Supply List and Budget

  • Synthetic gene fragment (His-SUMO-CecropinB, ~543 bp) — Twist Bioscience — twistbioscience.com — ~$100
  • pET-28a(+) expression vector — Addgene — addgene.org/26094 — ~$75
  • NdeI + XhoI restriction enzymes — New England Biolabs — neb.com — ~$80
  • T4 DNA Ligase + buffer — New England Biolabs — neb.com/M0202 — ~$60
  • E. coli BL21(DE3) competent cells — New England Biolabs — neb.com/C2527 — ~$130
  • Ni-NTA Agarose resin — Qiagen — qiagen.com — ~$120
  • SUMO protease (Ulp1) — Millipore Sigma — sigmaaldrich.com — ~$150
  • LB Broth + LB Agar — Thermo Fisher Scientific — thermofisher.com — ~$50
  • Kanamycin sulfate — Millipore Sigma — sigmaaldrich.com — ~$30
  • IPTG — Thermo Fisher Scientific — thermofisher.com — ~$40
  • SYBR Safe DNA stain — Thermo Fisher Scientific — thermofisher.com — ~$60
  • 1 kb DNA Ladder — New England Biolabs — neb.com/N3232 — ~$40
  • Agarose (molecular biology grade) — Thermo Fisher Scientific — thermofisher.com — ~$40
  • 96-well PCR plates (Armadillo) — Thermo Fisher Scientific — thermofisher.com — ~$60
  • 96-well deep-well plates — Eppendorf — thermofisher.com — ~$50
  • Biopsy punch (2 mm, sterile) — Integra / Thermo Fisher — thermofisher.com — ~$30
  • Bacillus subtilis ATCC 6633 — ATCC — atcc.org/6633 — ~$100
  • TOTAL: ~$1,215

References

Disclaimer: AI Usage in This Project

Navigating this project led me into regions of biotechnology and synthetic biology I had never dealt with before as a 1st year student still building from the basics. Because of this, I frequently used AI (Claude) for explanations and solutions to small hurdles I encountered — though I always back-tested the methods provided against peer-reviewed research online.

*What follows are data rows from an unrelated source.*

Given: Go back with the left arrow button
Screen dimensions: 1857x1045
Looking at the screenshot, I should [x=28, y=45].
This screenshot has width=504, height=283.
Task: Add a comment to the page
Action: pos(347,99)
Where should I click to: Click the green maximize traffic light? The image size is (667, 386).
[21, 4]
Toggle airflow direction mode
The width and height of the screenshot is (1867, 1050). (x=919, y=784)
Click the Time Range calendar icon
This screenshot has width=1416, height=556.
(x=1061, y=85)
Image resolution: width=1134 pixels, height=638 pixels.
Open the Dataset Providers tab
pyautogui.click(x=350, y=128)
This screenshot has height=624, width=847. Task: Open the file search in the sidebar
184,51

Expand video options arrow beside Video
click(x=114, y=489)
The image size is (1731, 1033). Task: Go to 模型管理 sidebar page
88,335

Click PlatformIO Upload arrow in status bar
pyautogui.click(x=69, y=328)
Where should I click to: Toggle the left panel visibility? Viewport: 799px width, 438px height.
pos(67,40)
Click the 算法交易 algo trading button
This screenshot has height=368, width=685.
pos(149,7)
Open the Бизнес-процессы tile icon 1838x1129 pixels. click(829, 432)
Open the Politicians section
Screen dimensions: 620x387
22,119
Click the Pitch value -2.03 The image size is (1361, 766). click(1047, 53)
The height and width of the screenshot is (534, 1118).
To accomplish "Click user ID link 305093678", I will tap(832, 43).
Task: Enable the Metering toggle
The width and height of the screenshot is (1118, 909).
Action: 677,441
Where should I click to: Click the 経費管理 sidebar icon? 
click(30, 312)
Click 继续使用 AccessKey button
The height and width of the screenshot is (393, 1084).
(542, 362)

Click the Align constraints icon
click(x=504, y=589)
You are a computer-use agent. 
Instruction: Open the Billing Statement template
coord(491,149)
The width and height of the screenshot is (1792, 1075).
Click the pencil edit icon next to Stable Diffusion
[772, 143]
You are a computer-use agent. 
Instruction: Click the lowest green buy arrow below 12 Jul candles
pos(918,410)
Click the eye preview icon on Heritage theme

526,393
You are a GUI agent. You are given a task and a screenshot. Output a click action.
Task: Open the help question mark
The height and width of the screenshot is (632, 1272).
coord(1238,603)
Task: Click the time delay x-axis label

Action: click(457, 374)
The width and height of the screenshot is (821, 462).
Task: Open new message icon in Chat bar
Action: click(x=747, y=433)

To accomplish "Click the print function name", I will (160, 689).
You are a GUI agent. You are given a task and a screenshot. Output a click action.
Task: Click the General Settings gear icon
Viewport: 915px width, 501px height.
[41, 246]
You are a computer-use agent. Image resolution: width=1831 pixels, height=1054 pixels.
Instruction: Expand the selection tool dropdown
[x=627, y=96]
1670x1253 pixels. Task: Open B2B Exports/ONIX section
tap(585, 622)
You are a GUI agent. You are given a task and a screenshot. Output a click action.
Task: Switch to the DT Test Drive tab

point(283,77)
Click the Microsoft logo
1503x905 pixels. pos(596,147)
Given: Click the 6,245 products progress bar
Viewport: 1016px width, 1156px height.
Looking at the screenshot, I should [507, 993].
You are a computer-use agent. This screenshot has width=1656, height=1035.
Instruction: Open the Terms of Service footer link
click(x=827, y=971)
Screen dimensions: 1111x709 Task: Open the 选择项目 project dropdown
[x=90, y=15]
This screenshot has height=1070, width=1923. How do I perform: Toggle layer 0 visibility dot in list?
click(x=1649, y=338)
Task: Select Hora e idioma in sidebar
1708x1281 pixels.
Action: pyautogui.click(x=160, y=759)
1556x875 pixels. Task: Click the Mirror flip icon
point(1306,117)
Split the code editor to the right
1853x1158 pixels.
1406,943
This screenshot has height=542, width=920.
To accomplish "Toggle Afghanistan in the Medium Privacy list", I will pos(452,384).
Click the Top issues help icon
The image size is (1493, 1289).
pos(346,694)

After seeing Ronan’s section on how to integrate Claude Code into the GitHub repo (unfortunately much later than I would have preferred!), I also used Claude to help with formatting and write-up — ensuring everything was written in my own words, but using Claude Code to help place those words correctly, handle images, and structure the page. It definitely saved hours of time and made learning this webpage format of project documentation fast enough to get done within the time constraints I’ve been under. Massive thank you Ronan!